Joe O’Brien-Whitmarsh is the latest talent to emerge from Cork City’s academy. Previously sidelined for 12 months with a knee injury, the 18-year-old has made impressive strides since his return last August, and is now beginning to bed into the senior setup.
The majority of O’Brien-Whitmarsh’s minutes have come as an advanced midfielder, typically lining up as the #10 in a 3-4-1-2. In possession, Cork City’s build-up is often direct, and O’Brien-Whitmarsh consequently takes up high starting positions. He has licence to vary his subsequent movements, displaying promise as an effective off-ball mover.
He closely anticipates openings created by opponents gravitating towards his teammates, and uses this space productively: creating angles between the lines to ease progression, peeling away for knockdowns and attacking gaps on the last line. Positive traits such as exploiting blind spots and sound timing supplement these movements, but perhaps most encouraging is his proactivity – he’s always probing.
In O’Brien-Whitmarsh’s short senior career these tendencies have lent themselves well to phases in the final third, and when considered in conjunction with his (roughly) 6’1″ frame as well as the potential for further physical growth, there’s scope to for him to develop into a valuable secondary box threat.
When found in pockets of space, he routinely displays a secure first touch, and his receptions often boost Cork City’s efforts to retain the ball or move possession forward. He initially faces square, but consistently opens his body to receive on the spin, and times his scans smartly. This, in combination with a comfort receiving at multiple angles, on either foot, allows him to assess and execute sharply.
Generally, these factors are also conducive to reasonable on-ball security under pressure, and whilst O’Brien-Whitmarsh is absolutely capable of receiving securely under pressure, there can be inconsistencies.

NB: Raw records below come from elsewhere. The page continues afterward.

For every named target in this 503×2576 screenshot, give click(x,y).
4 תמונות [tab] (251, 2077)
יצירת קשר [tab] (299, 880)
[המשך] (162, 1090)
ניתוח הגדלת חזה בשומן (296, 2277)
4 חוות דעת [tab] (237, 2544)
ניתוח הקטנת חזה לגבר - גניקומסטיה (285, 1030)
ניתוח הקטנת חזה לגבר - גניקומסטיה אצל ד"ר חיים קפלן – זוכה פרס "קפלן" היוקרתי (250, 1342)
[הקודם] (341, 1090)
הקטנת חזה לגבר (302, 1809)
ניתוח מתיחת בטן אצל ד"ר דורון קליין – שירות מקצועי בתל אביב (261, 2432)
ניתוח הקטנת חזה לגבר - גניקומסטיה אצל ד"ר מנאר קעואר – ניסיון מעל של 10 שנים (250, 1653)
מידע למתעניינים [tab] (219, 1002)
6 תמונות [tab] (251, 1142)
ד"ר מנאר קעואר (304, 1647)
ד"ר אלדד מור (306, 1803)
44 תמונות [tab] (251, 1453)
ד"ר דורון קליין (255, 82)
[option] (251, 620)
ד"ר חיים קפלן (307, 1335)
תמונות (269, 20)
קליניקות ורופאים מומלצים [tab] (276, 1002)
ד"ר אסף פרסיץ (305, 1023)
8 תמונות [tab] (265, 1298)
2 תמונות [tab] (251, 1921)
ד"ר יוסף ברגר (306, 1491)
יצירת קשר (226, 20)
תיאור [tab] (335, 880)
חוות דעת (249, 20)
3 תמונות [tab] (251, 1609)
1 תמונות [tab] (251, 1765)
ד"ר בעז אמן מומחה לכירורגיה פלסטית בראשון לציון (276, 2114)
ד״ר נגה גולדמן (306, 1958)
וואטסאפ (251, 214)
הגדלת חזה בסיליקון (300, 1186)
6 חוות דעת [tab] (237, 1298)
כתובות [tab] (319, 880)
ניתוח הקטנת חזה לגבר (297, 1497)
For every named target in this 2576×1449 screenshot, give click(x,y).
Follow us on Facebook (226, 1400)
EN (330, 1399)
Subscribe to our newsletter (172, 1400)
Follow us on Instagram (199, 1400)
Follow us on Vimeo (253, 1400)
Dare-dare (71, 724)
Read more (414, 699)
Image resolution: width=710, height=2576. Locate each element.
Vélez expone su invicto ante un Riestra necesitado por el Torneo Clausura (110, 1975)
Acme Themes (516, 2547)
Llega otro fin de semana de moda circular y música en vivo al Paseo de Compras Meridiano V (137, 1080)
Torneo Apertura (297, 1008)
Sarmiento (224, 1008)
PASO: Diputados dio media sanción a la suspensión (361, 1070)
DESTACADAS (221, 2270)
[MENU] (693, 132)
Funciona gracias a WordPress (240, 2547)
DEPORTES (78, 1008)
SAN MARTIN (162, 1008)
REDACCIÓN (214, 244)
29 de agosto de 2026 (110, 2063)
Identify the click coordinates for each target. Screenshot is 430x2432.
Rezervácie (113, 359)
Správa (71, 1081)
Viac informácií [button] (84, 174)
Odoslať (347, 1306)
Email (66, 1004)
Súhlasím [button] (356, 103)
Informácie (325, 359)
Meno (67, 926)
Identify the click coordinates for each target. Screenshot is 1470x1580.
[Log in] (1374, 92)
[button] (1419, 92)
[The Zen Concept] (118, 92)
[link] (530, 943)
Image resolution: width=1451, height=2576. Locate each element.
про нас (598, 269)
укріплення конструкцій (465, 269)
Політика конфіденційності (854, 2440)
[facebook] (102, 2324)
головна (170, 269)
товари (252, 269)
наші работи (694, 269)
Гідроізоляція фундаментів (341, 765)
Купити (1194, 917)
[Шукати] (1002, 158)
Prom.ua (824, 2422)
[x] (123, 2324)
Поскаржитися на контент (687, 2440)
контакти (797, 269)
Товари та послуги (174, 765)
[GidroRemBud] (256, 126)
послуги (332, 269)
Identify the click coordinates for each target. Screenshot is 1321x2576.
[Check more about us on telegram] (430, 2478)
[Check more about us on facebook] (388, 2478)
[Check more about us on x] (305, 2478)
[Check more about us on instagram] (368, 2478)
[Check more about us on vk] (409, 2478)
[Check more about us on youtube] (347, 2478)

This is down to decisions around body orientation – even after scanning, he can turn in the wrong direction, presenting the ball to an opponent rather than shielding it.
However, the difficulty he has dribbling out of tight spaces may be more limiting to his overall press-resistance in the long term. Despite a sound first touch, O’Brien-Whitmarsh’s close control whilst dribbling appears to lack rhythm, and as a result he struggles to utilise the changes of pace and direction that are such essential tools when attempting to navigate out of pressure.
More encouraging is his passing ability. The 18-year-old possesses clear technical quality, but his tendencies as a passer suggest he may be more productive receiving slightly deeper than he does in his current role. He doesn’t stand out as an especially creative passer in advanced areas, and generally prefers to aim his passes into feet rather than playing through balls into space. O’Brien-Whitmarsh is a consistent short and medium range passer; comfortable on either foot, he links and passes out of pressure sensibly, and can shape his body to find unexpected angles for passes through the lines. Over longer distances he’s shown flashes of technical accomplishment, his cross-field switches, clipped balls over the top and deliveries from dead ball scenarios are often well-struck and well-weighted.
Out of possession, O’Brien-Whitmarsh primarily focuses on man-marking the opposition’s pivot, making it difficult to get a rounded view on his defensive positioning, but he has some raw upside as a ball-winner. He has a rangy build, and his long reach has allowed for a few strong tackles and interceptions. However, he also tends to overcommit his momentum when engaged in 1v1s, attempting to bait his opponent into an action, but then not able to recover if they exploit the space he has intentionally opened.
O’Brien-Whitmarsh has spoken openly about his desire to play in England, which, according to reports, is a distinct possibility. This is unsurprising, as with a fairly limited number of league minutes he has demonstrated the technical base of a player capable of playing at a higher level.
The Irishman is likely to be picked up by a Premier League club to play PL2 minutes, before a developmental loan – quite possibly at League One level. As he develops, there’s also a good chance he’ll move away from his current #10 position, as his profile is better suited to a box-to-box role that allows him to be more involved in build-up, but also gives him licence to be an offensive threat.
Having only just turned 18 and returning from a serious injury, there are obvious question marks when considering a long-term projection for O’Brien-Whitmarsh. However, if he can’t progress through a Premier League youth setup there is certainly scope for him to become established as a strong Championship-level player.